Categories page looks crowded compared to myBB

Related opinion that might be unpopular:

I personally feel overwhelmed by the landing page of Discourse forums being a jumble of topics from all categories. Old-school forums present a list of categories, I got to the ones I care about, and see what’s up. With Discourse, I see the top few topics, (maybe open the most interesting 2-3 in tabs), then go into “prevent information overload mode”, and close the landing page (topic list) tab.

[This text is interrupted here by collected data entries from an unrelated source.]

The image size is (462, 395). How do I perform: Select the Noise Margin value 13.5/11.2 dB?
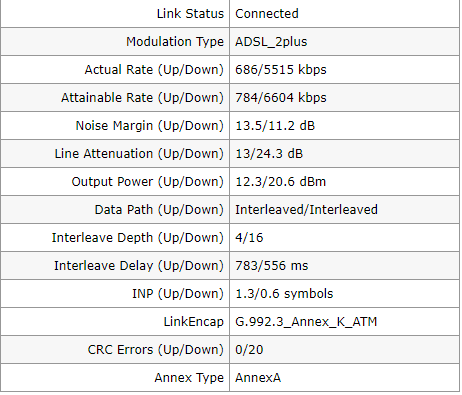pyautogui.click(x=275, y=126)
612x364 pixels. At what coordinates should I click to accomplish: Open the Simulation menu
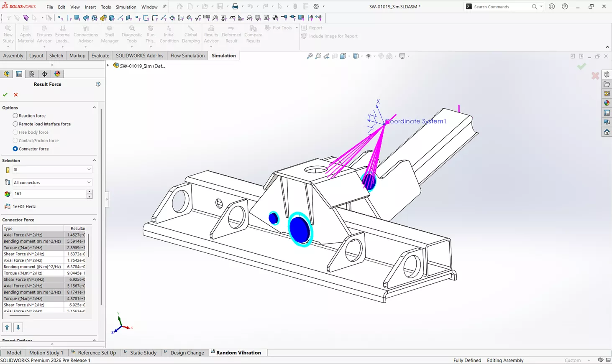[126, 7]
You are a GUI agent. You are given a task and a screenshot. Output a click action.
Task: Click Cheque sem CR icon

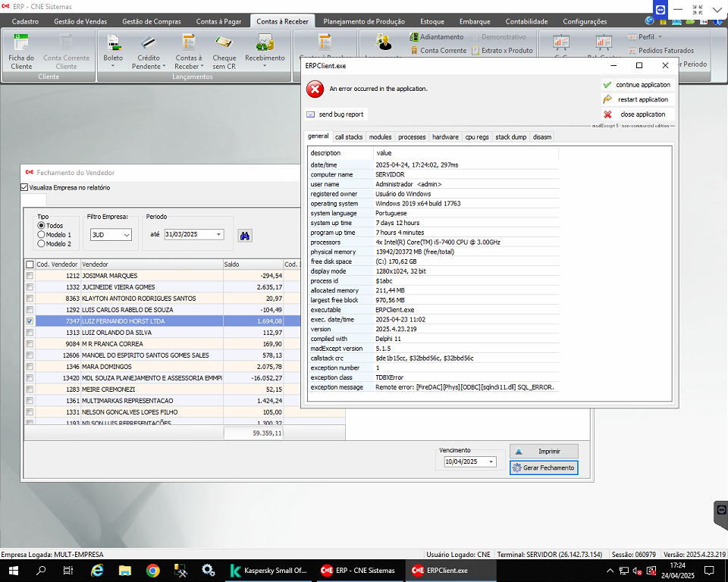[x=224, y=51]
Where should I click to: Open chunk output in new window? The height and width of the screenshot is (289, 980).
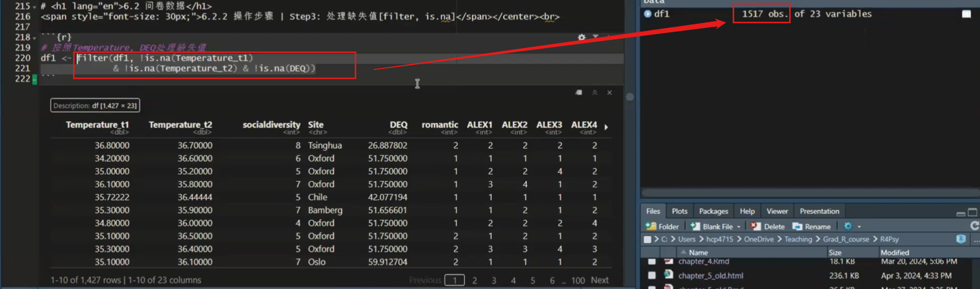coord(579,93)
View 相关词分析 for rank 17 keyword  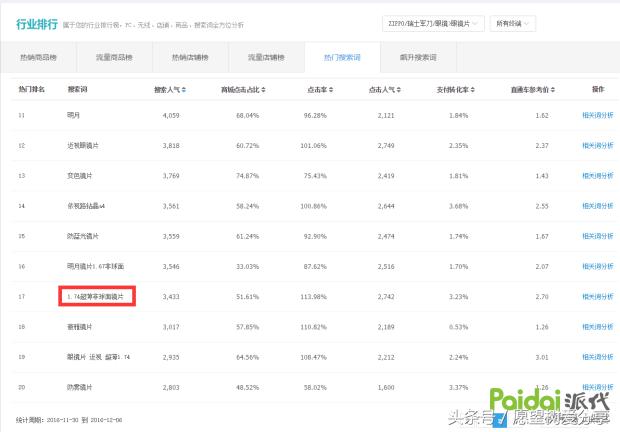[x=598, y=297]
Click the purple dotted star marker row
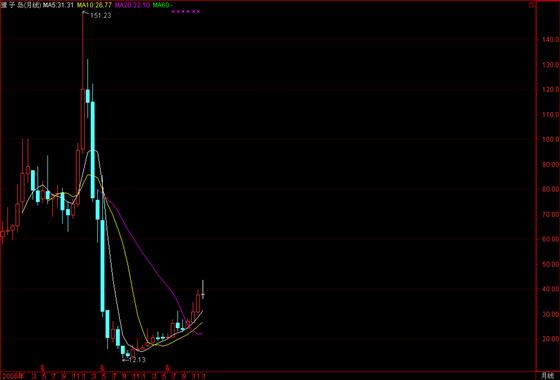 click(186, 11)
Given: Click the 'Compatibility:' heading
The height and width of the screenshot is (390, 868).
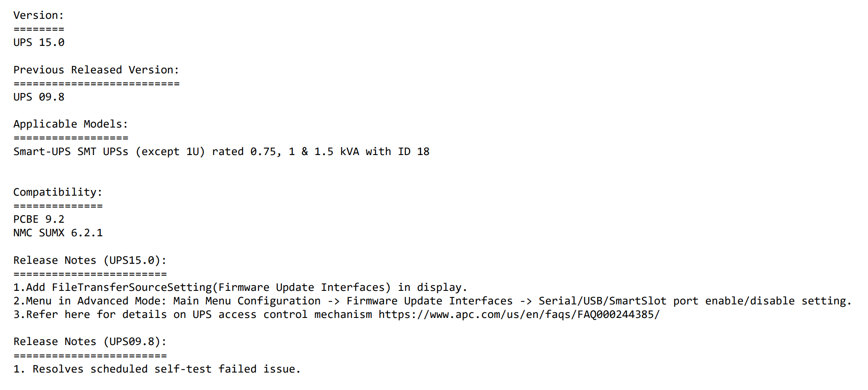Looking at the screenshot, I should click(58, 193).
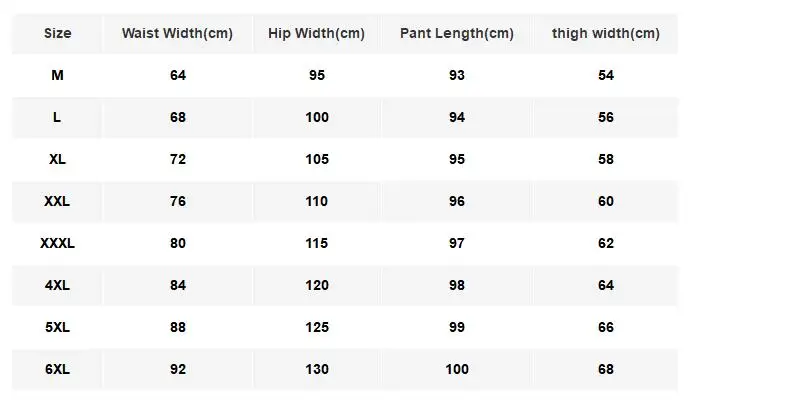Click thigh width value 54
This screenshot has width=792, height=409.
pos(605,75)
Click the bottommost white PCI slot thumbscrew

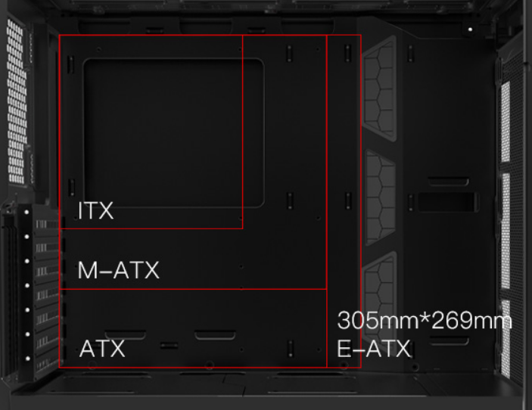point(28,359)
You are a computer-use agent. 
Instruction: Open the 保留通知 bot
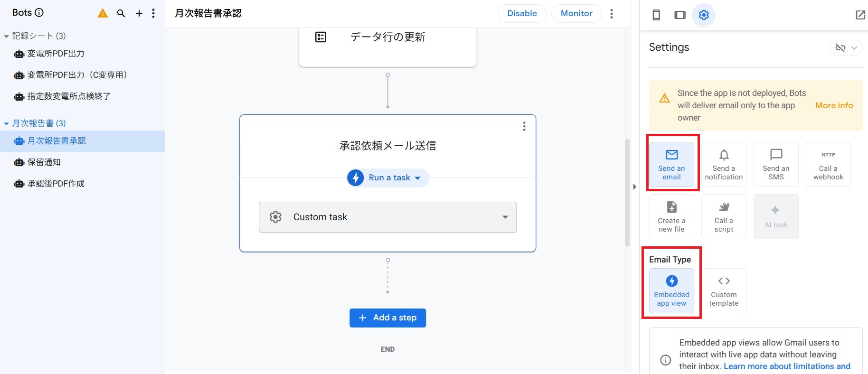coord(44,162)
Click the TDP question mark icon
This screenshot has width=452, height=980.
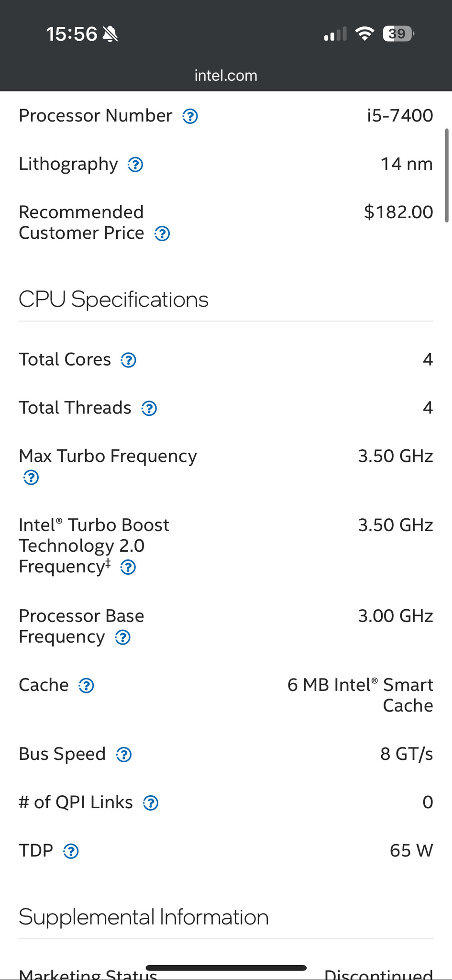coord(71,851)
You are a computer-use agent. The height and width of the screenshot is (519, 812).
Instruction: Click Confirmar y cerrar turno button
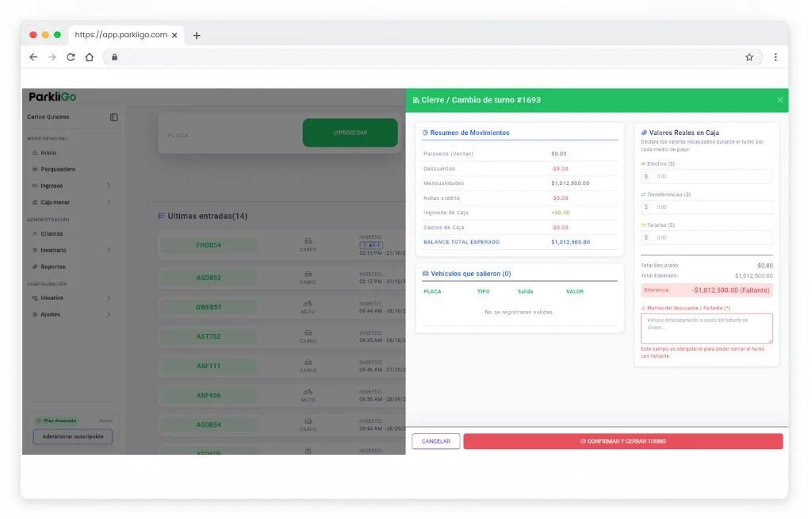(x=623, y=441)
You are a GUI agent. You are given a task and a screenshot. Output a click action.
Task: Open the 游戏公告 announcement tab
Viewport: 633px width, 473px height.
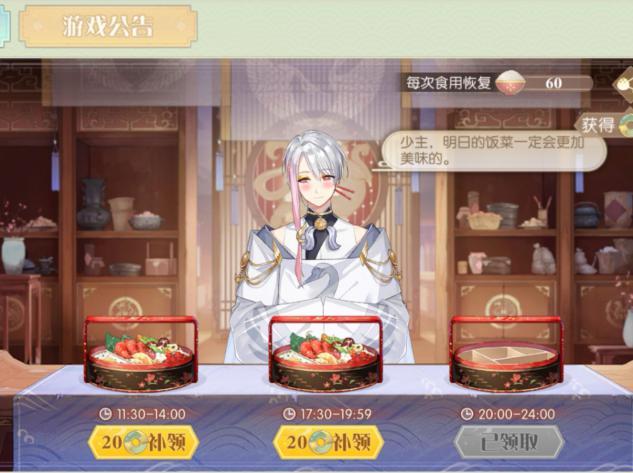point(108,27)
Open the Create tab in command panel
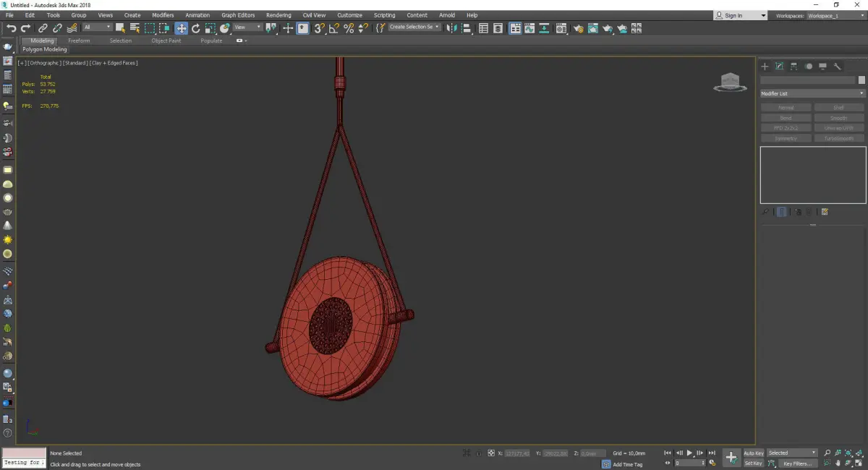868x470 pixels. click(x=765, y=67)
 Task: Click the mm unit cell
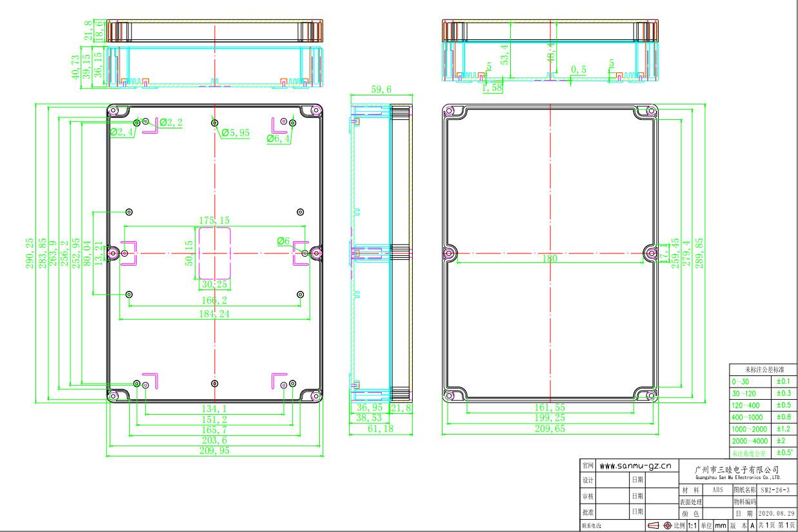coord(719,526)
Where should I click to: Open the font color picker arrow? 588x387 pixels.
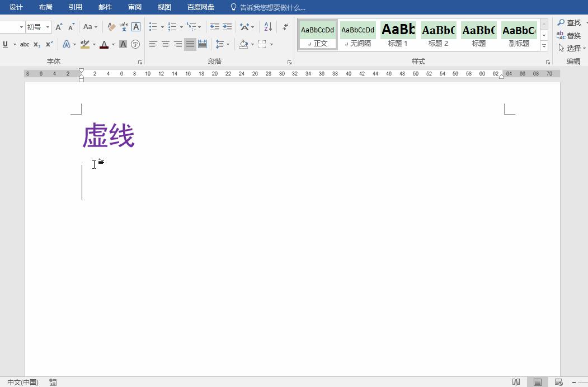point(114,44)
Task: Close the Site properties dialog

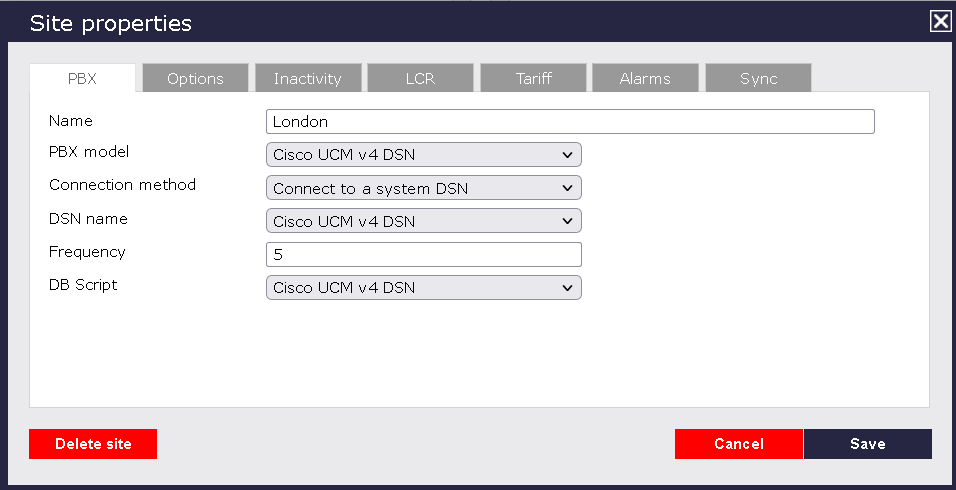Action: [940, 22]
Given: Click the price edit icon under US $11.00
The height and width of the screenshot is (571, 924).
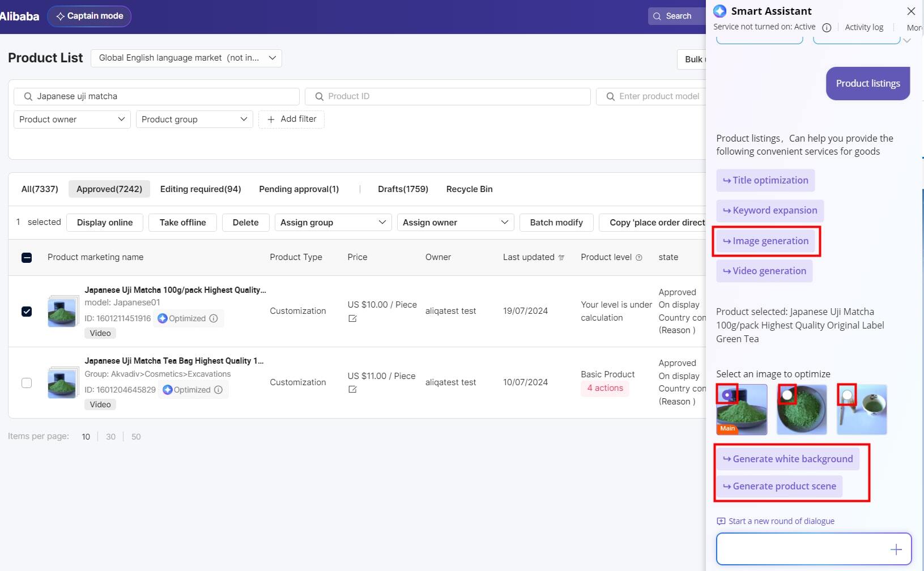Looking at the screenshot, I should 352,389.
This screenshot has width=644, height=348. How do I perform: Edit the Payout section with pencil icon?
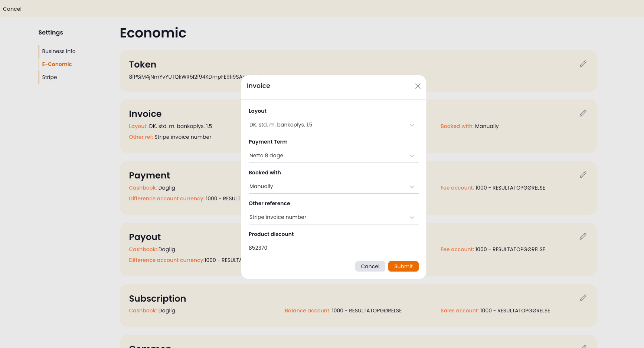pos(583,236)
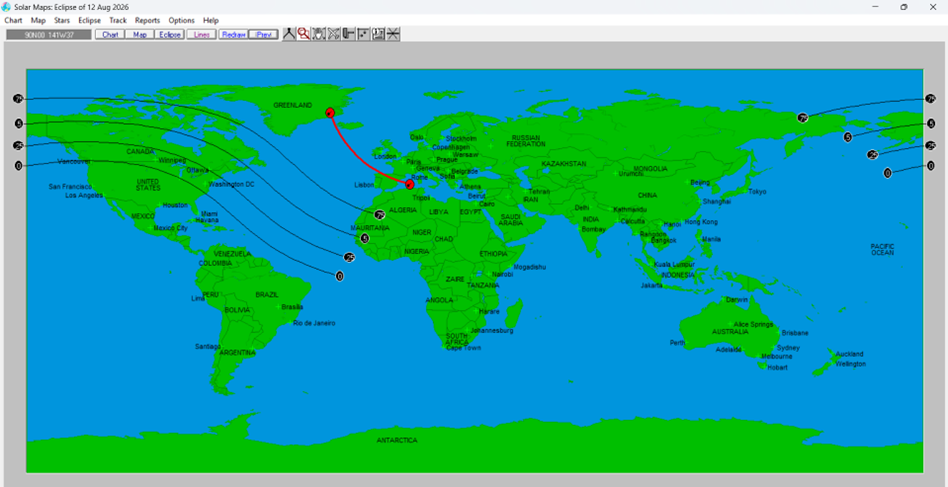Click the red eclipse marker near Greenland
The width and height of the screenshot is (948, 487).
pos(330,113)
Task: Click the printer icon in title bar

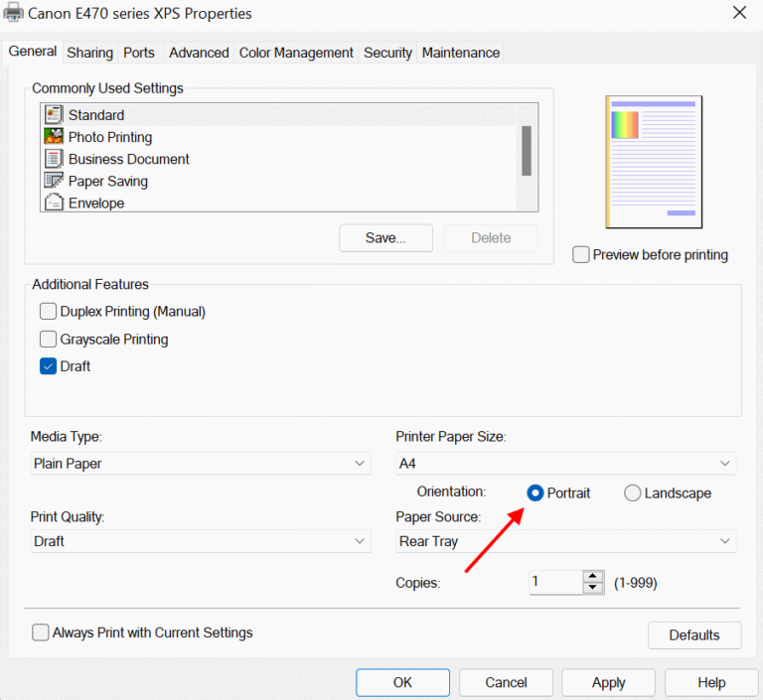Action: point(14,14)
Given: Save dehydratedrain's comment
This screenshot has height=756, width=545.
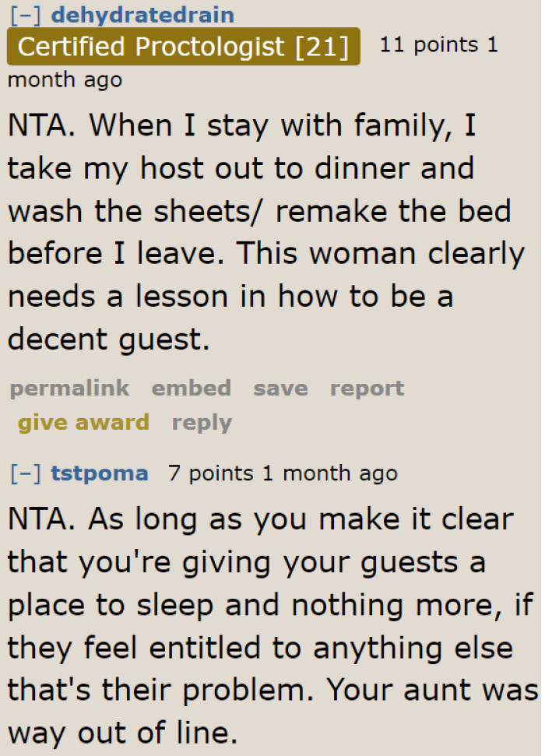Looking at the screenshot, I should (280, 388).
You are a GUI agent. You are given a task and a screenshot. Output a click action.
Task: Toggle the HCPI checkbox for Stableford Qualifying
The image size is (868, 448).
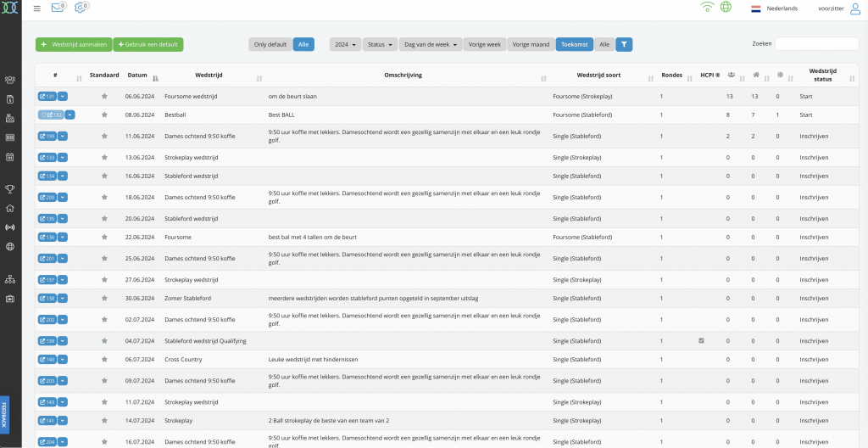point(701,340)
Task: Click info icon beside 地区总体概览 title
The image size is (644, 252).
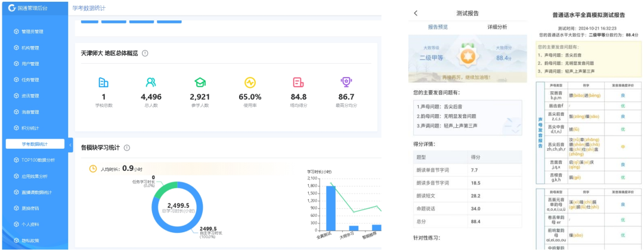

I know a possible solution would be to set the landing page to /categories, but that looks crowded compared to, say, the classic MyBB landing page. My gut feeling says that, all other UX factors equal, a user might hang out more on a forum that welcomes them with the “classic” layout.

Can you post screenshots comparing the two, maybe mocking up what you think should change to make it better?

Grazie per aver spostato l’argomento, @codinghorror.

I mockup non sono il mio forte, ma ecco degli screenshot del Quantified Self Forum gestito da MyBB e da Discourse. I link puntano alle versioni live; fammi sapere se i reindirizzamenti non funzioneranno correttamente al momento in cui leggerai questo post.

Questo è uno dei tanti temi di MyBB.

Altri temi di MyBB potrebbero apparire ancora più puliti, ma tenendo presente il pubblico tipico dei forum MyBB (:cough:), «pulito» non rappresenta esattamente l’apice di ciò che IDEO definirebbe «design pulito».


http://community.mybb.com/uploads/mods/previews/preview_84715_1409690739_c40e48d3b62ad70737844a17c86c4fee.png

Credo che l’aspetto affollato dipenda dalla natura del forum. Più le categorie sono disparate, meno risulterà accattivante una visualizzazione «ultimi argomenti da qualsiasi categoria», e viceversa.

Thought experiment: how would the Discourse landing page scale to a high-traffic forum with a large number of categories?

Examples:

You could override the categories page template to make something similar to the MyBB landing page. For your forum there could be a table for each category, and the table rows could be formed by looping through the subcategories.

I’ve tried doing this. It’s difficult to get the latest topics that are associated with a subcategory in the category list.

You are comparing Latest to a list of categories. Apples to oranges. I know you know this, you even addressed it.

As for the benefits of a presentation à la myBB, I’d say even though it is cleaner, it is also way less informative. I also felt overwhelmed the first time I had seen Discourse, but now I wouldn’t go back to the legacy way of presenting topics. I agree some things could be hidden or toned down to make it clearer, but not to the detriment of information. Compare the density of relevant information for someone that is looking for interesting/relevant topics (highlighted in red):

If you argue that some people prefer to drill down inside categories to see the topics that are relevant to them, then they should bookmark that category instead of the whole forum.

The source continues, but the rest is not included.